TRY IT >>
Print only the lines below from the one with "Our Sponsors (99, 1868)" to the one with "[Facebook] (1052, 19)", both included, exactly as they stand. Leave pictures out.

Pixel coordinate grounding data >>
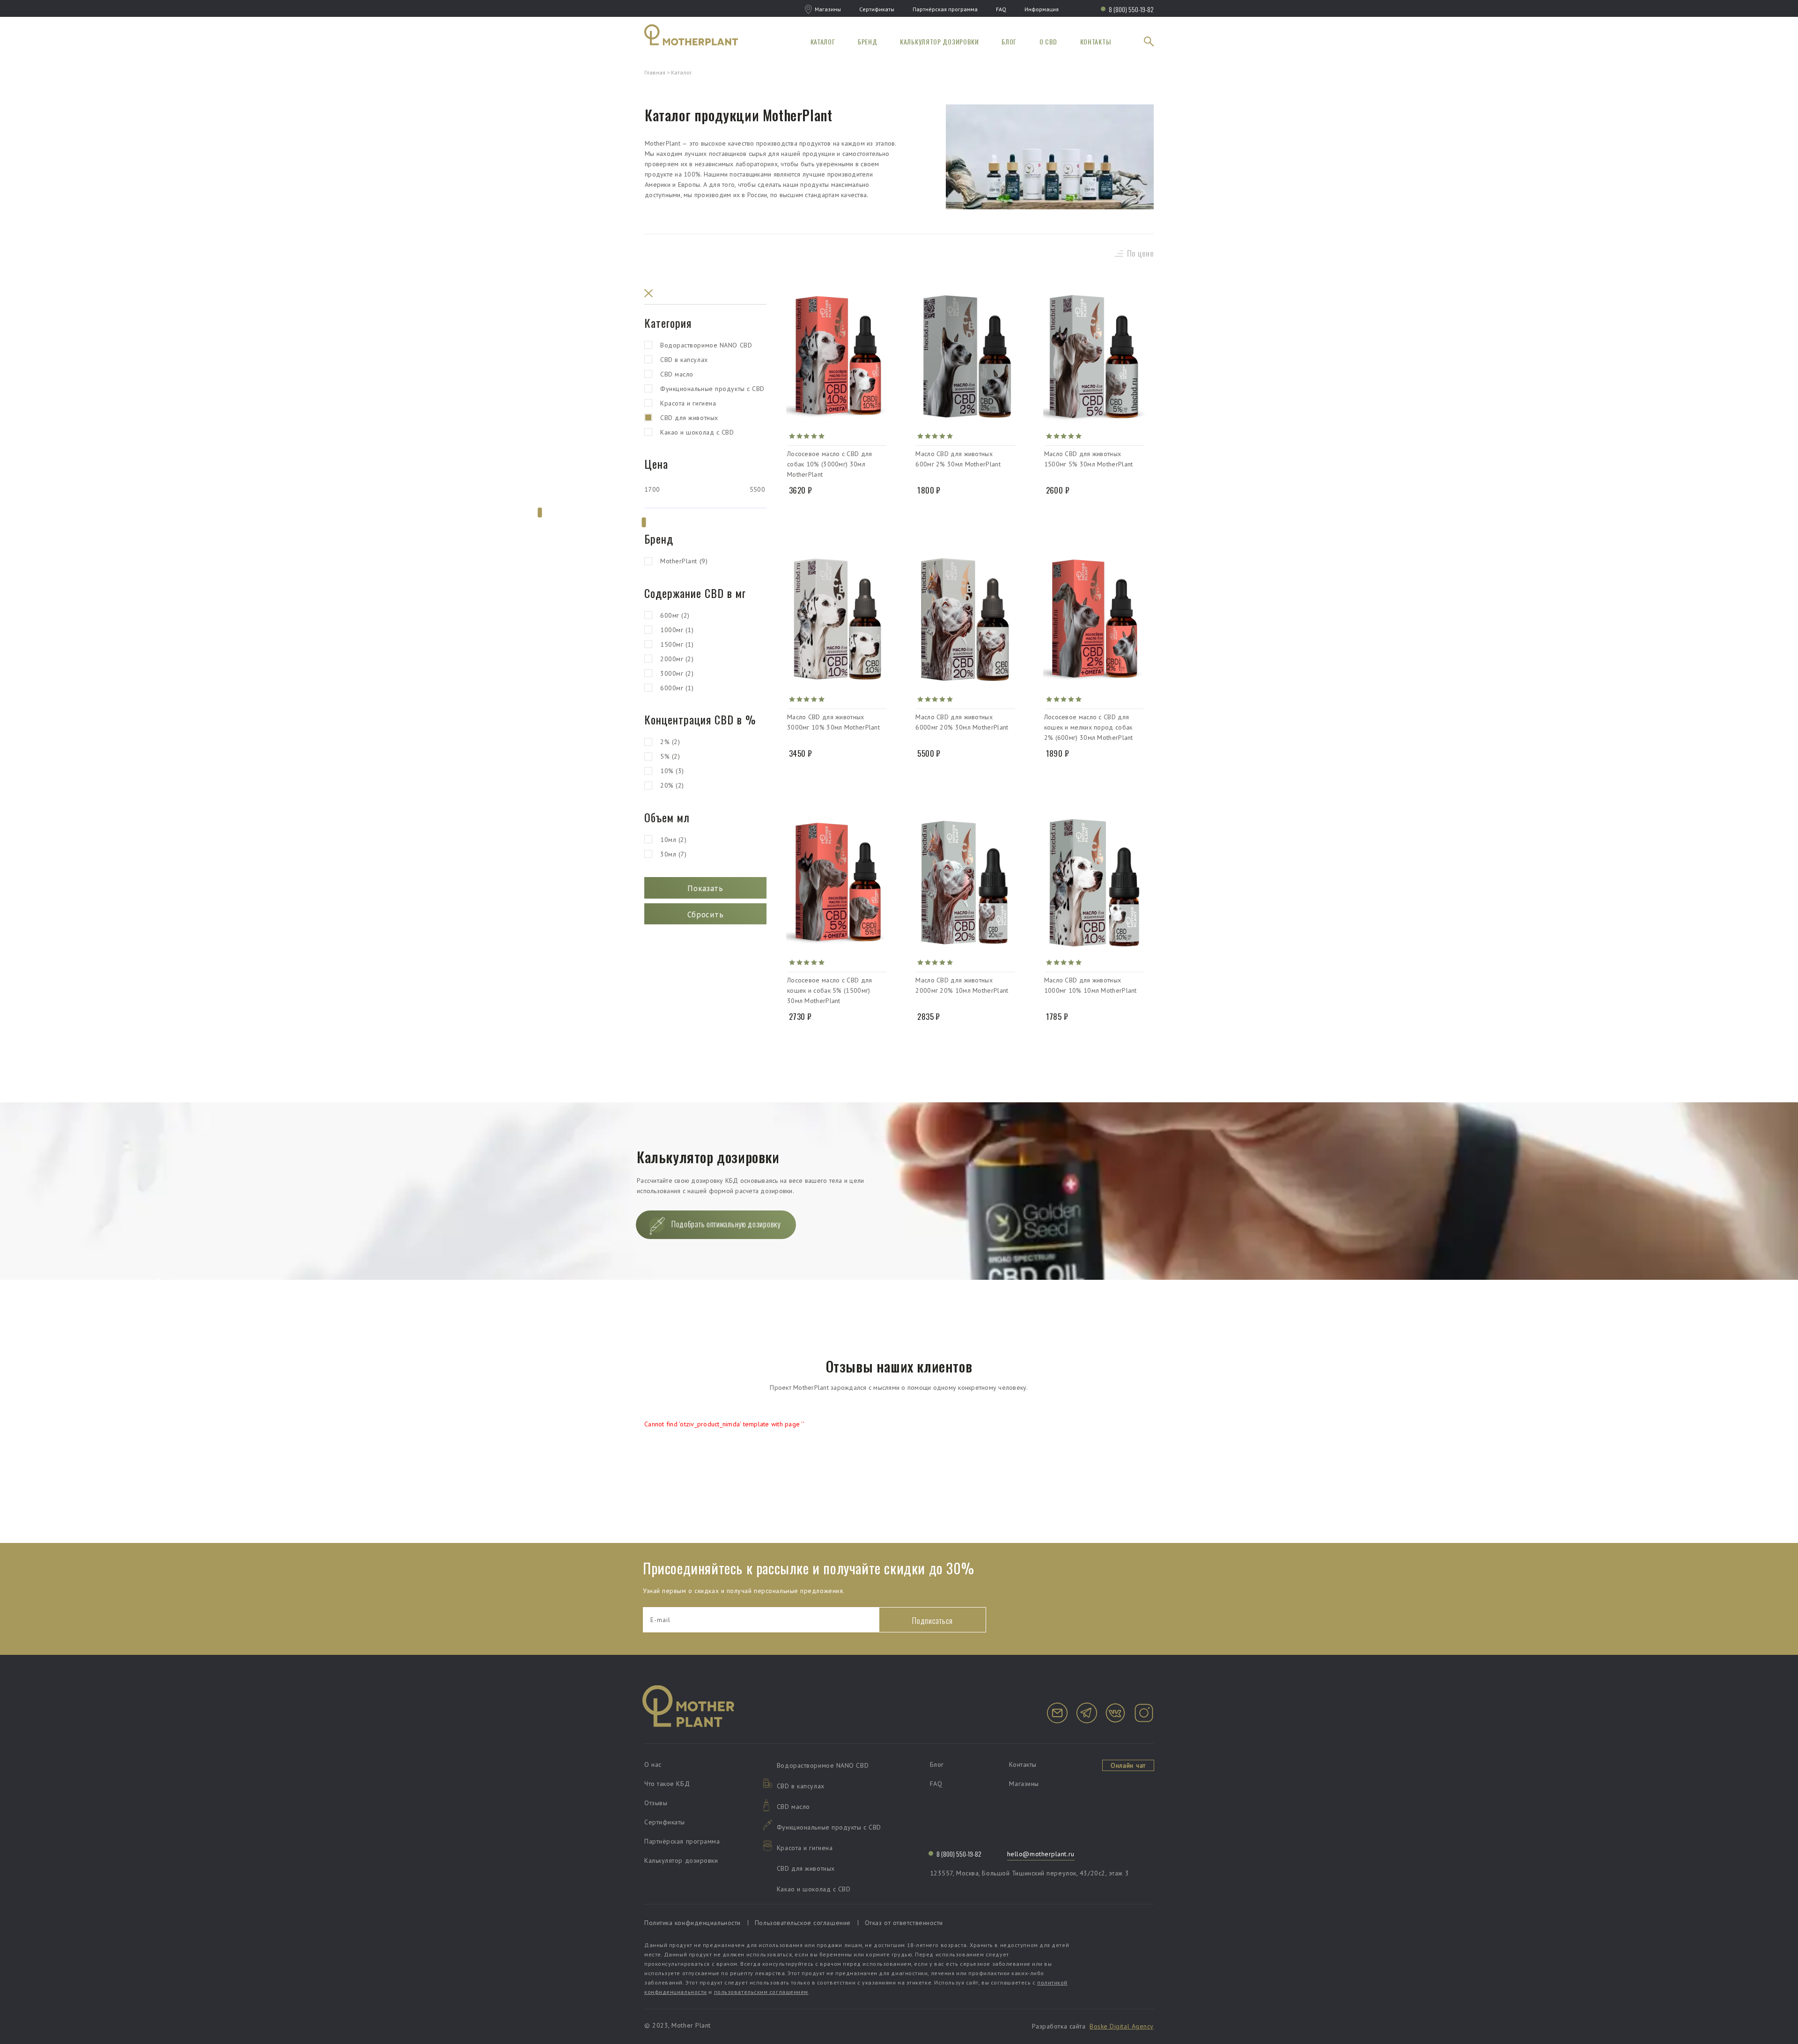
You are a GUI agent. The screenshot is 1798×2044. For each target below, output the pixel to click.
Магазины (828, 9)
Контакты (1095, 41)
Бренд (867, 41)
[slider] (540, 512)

...

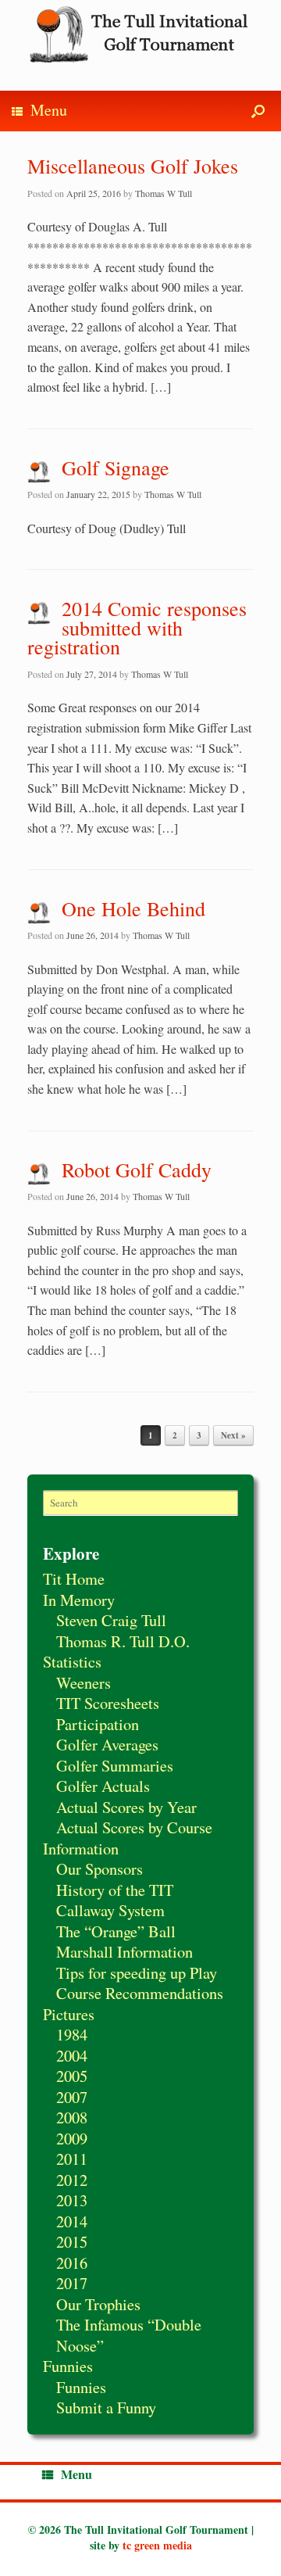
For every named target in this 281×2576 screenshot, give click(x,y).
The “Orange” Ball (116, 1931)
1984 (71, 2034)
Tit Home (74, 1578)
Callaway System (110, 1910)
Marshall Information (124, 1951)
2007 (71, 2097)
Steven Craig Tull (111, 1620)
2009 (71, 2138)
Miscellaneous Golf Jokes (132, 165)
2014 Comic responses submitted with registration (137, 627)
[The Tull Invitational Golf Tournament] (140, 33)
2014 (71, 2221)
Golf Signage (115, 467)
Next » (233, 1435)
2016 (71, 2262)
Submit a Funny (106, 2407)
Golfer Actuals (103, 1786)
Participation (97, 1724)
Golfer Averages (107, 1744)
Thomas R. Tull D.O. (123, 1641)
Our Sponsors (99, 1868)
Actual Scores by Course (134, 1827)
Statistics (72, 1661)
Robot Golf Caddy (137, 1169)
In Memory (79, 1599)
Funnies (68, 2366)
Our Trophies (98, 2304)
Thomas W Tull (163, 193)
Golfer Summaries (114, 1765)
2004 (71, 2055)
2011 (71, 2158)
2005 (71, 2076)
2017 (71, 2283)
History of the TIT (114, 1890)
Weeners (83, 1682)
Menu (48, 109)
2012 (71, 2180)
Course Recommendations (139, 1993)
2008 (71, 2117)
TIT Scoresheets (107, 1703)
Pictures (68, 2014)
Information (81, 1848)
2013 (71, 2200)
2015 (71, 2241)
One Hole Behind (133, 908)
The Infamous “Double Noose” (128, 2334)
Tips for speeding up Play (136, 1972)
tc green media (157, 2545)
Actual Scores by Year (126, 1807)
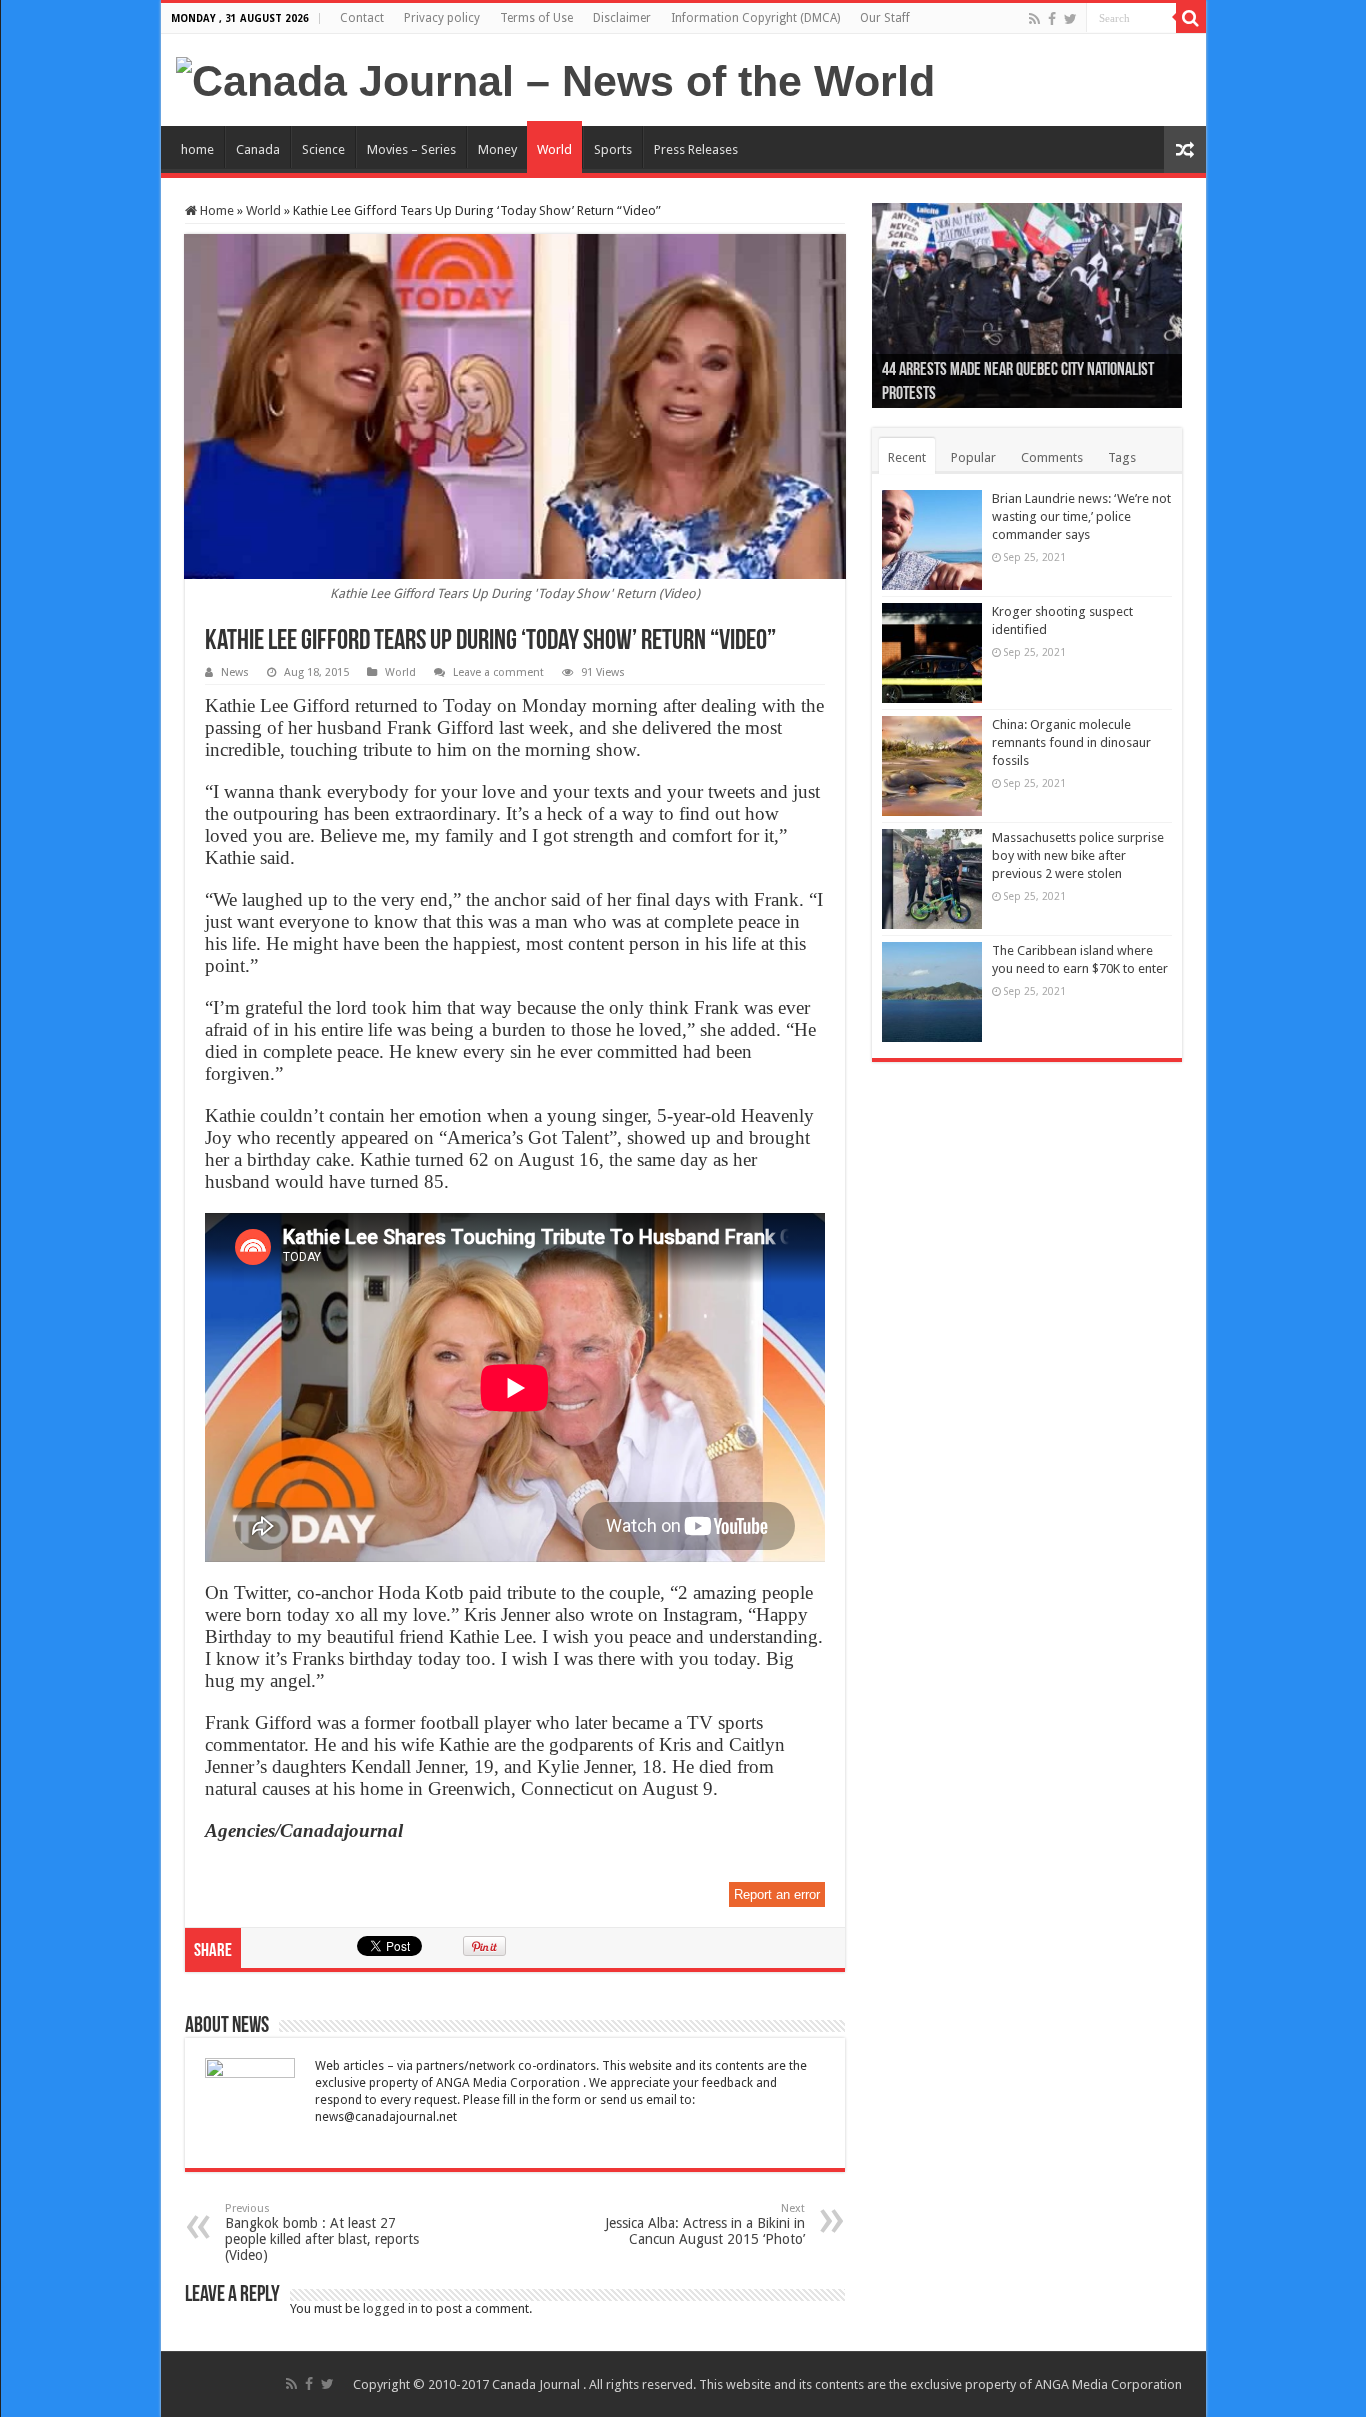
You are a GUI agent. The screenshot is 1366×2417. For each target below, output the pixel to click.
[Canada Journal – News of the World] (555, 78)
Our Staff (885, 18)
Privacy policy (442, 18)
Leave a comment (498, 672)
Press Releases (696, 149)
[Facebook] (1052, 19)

RESULT FOR THIS EXERCISE >>
Our Sponsors (99, 1868)
Actual Scores by Course (134, 1827)
Statistics (72, 1661)
Robot Golf Caddy (137, 1169)
In Memory (79, 1599)
Funnies (68, 2366)
Our Trophies (98, 2304)
Thomas W Tull (163, 193)
Golfer Summaries (114, 1765)
2004 (71, 2055)
2011 (71, 2158)
2005 (71, 2076)
2017 (71, 2283)
History of the TIT (114, 1890)
Weeners (83, 1682)
Menu (48, 109)
2012 (71, 2180)
Course Recommendations (139, 1993)
2008 (71, 2117)
TIT Scoresheets (107, 1703)
Pictures (68, 2014)
Information (81, 1848)
2013 (71, 2200)
2015 (71, 2241)
One Hole Behind (133, 908)
The Infamous “Double Noose” (128, 2334)
Tips for speeding up Play (136, 1972)
tc green media (157, 2545)
Actual Scores by Year (126, 1807)
You are a GUI agent. The screenshot is 1366×2417. For each target below, output the pixel to click.
[Canada Journal – News of the World] (555, 78)
Our Staff (885, 18)
Privacy policy (442, 18)
Leave a comment (498, 672)
Press Releases (696, 149)
[Facebook] (1052, 19)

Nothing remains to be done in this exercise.